7 tendências que vão moldar a experiência de consumo

A próxima revolução criativa terá como base a relação entre a tecnologia e as marcas. A afirmação é da Accenture, no seu mais recente estudo sobre o futuro dos negócios, tecnologia e design. De acordo com “Fjord Trends 2019”, as pessoas e as organizações estão a reflectir sobre aquilo que realmente pretendem, fruto da explosão de desordem digital e de duas décadas de acelerado crescimento tecnológico e de inovação.

Diz a Accenture que anos de investimento em inovação deixaram os clientes inundados e sobrecarregados, fazendo com que já não anseiem por novidade, excitação e gratificação instantânea. Isto faz com que o digital já não seja novo e que seja necessário remover tudo o que não é importante ou útil. As pessoas estão mais selectivas nos produtos e serviços que acolhem nas suas vidas e facilmente desligam ou cancelam uma subscrição se a troca de valores não for mútua. «Até agora nunca tínhamos visto tantas oportunidades para um design consciente e com significado numa grande diversidade de áreas», resume Pedro Pombo, managing director da Accenture Digital em Portugal.

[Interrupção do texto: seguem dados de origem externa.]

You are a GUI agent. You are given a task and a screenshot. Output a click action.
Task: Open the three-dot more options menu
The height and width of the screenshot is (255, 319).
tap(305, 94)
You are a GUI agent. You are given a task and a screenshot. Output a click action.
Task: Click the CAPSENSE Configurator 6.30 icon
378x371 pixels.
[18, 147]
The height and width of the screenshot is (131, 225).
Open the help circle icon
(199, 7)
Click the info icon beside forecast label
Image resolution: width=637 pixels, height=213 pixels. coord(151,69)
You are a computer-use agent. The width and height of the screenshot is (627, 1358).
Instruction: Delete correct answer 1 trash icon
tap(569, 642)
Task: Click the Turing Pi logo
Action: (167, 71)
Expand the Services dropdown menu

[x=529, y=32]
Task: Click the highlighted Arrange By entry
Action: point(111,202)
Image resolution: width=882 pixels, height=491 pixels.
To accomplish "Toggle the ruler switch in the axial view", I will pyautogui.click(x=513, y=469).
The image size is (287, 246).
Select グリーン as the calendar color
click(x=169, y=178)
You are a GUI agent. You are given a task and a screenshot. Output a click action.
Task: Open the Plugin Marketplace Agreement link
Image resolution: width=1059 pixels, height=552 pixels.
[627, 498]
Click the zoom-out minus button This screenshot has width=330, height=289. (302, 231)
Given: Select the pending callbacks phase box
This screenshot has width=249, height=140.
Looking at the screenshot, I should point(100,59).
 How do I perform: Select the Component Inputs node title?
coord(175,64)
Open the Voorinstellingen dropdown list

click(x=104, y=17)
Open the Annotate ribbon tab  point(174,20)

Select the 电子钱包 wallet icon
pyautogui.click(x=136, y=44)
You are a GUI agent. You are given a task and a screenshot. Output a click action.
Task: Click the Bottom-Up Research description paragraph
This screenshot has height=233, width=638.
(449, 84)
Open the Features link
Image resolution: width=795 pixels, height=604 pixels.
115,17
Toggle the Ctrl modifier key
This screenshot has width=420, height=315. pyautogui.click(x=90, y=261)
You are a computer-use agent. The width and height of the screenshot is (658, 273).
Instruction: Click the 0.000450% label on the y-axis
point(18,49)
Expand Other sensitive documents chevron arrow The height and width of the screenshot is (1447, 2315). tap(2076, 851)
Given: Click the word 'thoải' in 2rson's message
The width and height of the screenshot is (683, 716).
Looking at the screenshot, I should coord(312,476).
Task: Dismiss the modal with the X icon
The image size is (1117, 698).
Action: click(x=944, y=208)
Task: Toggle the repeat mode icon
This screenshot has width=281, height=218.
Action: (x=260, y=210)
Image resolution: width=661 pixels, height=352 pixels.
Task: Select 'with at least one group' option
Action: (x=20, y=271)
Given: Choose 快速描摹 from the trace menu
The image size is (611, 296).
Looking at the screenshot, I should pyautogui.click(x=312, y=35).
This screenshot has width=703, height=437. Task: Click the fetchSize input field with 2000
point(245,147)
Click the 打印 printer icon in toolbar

Esta mudança de mentalidade faz com que as organizações tenham de apostar em novas experiências de cliente, repensem produtos e serviços. Segundo o “Fjord Trends 2019”, eis as sete grandes tendências:

1 – Silence is gold. O sentimento de sobrecarga tornou-se um problema de saúde. As marcas precisam de encontrar formas de chegar aos seus consumidores que anseiam tranquilidade num mundo ruidoso;

2 – The last straw? Chega de conversa. As pessoas esperam que os produtos e serviços tenham uma estratégia de sustentabilidade e vão rejeitar aqueles que não a incorporem na sua missão;

3 – Data minimalism: Pessoas e organizações discordam sobre o valor dos dados pessoais. Será a transparência a chave para colmatar a lacuna?;

4 – Ahead of the curb: De scooters eléctricas a drones, a mobilidade urbana transformou as cidades numa espécie de “vale tudo”. É hora de combater a desordem com ecossistemas unificados que atendam às necessidades em tempo real;

5 – The inclusivity paradox: 2019 tem sido um ano de alerta para a necessidade de ouvir diversas vozes. Mas como podemos comunicar para todos sem, inadvertidamente, excluir outros? As organizações devem ajustar o seu mindset para atender à procura por uma verdadeira inclusão;

6 – Space odyssey: Espaços de trabalho e retalho precisam de uma reforma digital. Está na hora de repensar as abordagens e ferramentas para redesenhar espaços;

7 – Synthetic realities: Vivemos num mundo novo, no qual a realidade é produzida e sintética. A troca de rosto e a simulação de voz criam novas realidades, que as empresas precisam de descobrir como capitalizar – e como gerir os respectivos riscos.